Once you consider the smartphone as a mobile sensing unit, incorporating other sensing units into the architecture is not a major leap. The focus on the phone should have handed a large degree of control to the telecom operators, which also bid for contracts to operate networks needed for the smart grid.
It made sense to deploy microservers alongside basestations to analyse and filter some of the data passing through, which would have relieved some pressure on their own backhaul networks. But they were unable to agree on sharing data with each other. Data users were reluctant to sign deals with individual mobile operators simply to offload some compute and the operators' mistrust of each other stalled any attempt to provide a unified service.
The data brokers had more time to ink those deals and either agree on co-location deals, which the mobile operators saw as easy if low-margin revenue, or simply funnel data into their own virtual data centres, often simply piggybacked on cloud services close to areas with high data-traffic density.
The way that market evolved underlined the idea that knowledge is power but data is just clutter. The brokers were able to sell what passed for knowledge at high margins and pay little more than the cost of piping bits around for the raw data.

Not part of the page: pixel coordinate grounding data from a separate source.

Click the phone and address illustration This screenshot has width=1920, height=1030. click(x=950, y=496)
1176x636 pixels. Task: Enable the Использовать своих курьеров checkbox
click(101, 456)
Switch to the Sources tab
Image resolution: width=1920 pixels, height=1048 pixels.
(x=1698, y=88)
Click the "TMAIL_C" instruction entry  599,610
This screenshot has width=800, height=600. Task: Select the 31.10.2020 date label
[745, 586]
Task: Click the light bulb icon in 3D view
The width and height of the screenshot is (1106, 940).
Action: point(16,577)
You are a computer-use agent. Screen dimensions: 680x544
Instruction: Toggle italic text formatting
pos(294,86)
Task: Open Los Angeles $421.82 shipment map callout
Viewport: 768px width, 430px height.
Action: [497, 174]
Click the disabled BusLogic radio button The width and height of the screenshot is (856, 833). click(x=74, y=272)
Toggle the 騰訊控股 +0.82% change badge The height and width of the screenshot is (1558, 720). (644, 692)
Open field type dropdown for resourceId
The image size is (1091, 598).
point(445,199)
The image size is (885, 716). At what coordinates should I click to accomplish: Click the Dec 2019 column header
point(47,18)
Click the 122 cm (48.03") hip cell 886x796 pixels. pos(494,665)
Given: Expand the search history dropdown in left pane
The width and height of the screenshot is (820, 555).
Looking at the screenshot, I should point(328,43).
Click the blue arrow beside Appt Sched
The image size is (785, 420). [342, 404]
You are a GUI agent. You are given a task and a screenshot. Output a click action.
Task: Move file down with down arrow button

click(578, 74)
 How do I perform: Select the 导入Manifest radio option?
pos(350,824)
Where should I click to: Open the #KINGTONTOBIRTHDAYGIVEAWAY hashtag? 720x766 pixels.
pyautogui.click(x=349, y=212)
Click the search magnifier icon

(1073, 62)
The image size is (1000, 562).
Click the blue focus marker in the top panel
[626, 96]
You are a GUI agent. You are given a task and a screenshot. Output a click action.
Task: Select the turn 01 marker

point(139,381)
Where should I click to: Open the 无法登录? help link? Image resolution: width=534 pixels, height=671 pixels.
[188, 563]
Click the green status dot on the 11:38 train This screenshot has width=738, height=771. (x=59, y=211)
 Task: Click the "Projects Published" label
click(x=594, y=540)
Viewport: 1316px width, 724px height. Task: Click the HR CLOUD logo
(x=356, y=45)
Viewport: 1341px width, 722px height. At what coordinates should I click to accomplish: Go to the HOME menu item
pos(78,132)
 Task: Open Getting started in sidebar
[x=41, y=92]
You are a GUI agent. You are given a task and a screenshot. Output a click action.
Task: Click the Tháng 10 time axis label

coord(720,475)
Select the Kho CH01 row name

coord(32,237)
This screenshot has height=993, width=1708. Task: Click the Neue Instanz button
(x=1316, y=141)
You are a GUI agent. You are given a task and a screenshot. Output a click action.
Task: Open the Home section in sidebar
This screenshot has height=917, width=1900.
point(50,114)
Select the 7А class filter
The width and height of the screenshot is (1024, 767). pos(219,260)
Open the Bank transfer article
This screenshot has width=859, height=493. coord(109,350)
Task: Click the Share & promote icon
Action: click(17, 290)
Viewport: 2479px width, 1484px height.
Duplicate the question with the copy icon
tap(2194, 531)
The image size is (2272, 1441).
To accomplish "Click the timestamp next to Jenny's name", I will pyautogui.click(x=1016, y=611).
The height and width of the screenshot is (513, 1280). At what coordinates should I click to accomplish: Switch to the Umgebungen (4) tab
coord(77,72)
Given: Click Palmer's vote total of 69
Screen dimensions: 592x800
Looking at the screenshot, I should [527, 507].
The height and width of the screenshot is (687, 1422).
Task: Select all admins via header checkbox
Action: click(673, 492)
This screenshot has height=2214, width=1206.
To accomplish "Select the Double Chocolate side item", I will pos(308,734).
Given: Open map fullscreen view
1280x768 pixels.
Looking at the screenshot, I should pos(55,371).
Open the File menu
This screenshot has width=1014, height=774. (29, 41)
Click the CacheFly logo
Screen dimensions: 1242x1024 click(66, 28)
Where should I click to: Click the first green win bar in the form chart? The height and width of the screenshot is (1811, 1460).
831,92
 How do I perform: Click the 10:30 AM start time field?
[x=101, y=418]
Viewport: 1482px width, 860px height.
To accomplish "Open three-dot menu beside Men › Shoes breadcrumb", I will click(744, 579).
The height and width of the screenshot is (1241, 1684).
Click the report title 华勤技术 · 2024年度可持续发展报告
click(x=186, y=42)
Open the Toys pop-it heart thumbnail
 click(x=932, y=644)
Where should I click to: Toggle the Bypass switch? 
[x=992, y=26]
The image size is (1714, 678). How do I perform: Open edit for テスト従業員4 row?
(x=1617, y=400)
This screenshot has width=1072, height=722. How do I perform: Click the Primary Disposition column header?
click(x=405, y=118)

Social media and what were now 'traditional Internet' companies such as Google were potentially in an ideal position to capture much of the data. In an attempt to reduce infrastructure costs and lever smaller competitors out of the way, they had successfully cut peering deals with each other, isolating much Internet traffic to these large core networks. But a combination of mutual mistrust and well-meaning legislation designed to preserve some semblance of net neutrality left them unable and unwilling to share the anonymised data they, somewhat ironically, moved around.
Cutting deals for data
The brokers also had more time to deal with local authorities that had, slowly, managed to get their contractors to deploy environmental sensors. The issues surrounding these long-term contracts handed a further advantage to brokerage and analytics companies because they had the flexibility to cut direct deals for data with the suppliers and sell it back to the local authorities.
Local authorities often found their original contracts did not cover key pieces of information they wanted for new applications and it was cheaper to go to the brokers than to pay the onerous penalties for going beyond a fixed-price contract that had been pared to the bone. The sensor data from streetlights, refuse bins and traffic sensors further improved the ability of analytics companies to make sense of other anonymised data in various subtle ways, so they were only too keen to gain access to it.
The analytics companies were not the only ones to profit from the real-time net. As with most gold rushes, those making the profits in the early days were those providing the tools.
Companies involved in deployment generally wound up making losses – financed primarily by venture capital in the belief that obtaining a lock on data would be valuable. In practice, similar data could often be obtained elsewhere, something that the data brokers could supply profitably without ever touching the network.
And so it was the companies at the far end of the chain that profited most from the IoT revolution, more so than those who made the sensors, the network machinery, the middleware or the battery of servers. A series of seemingly logical decisions simply handed the power over to other players.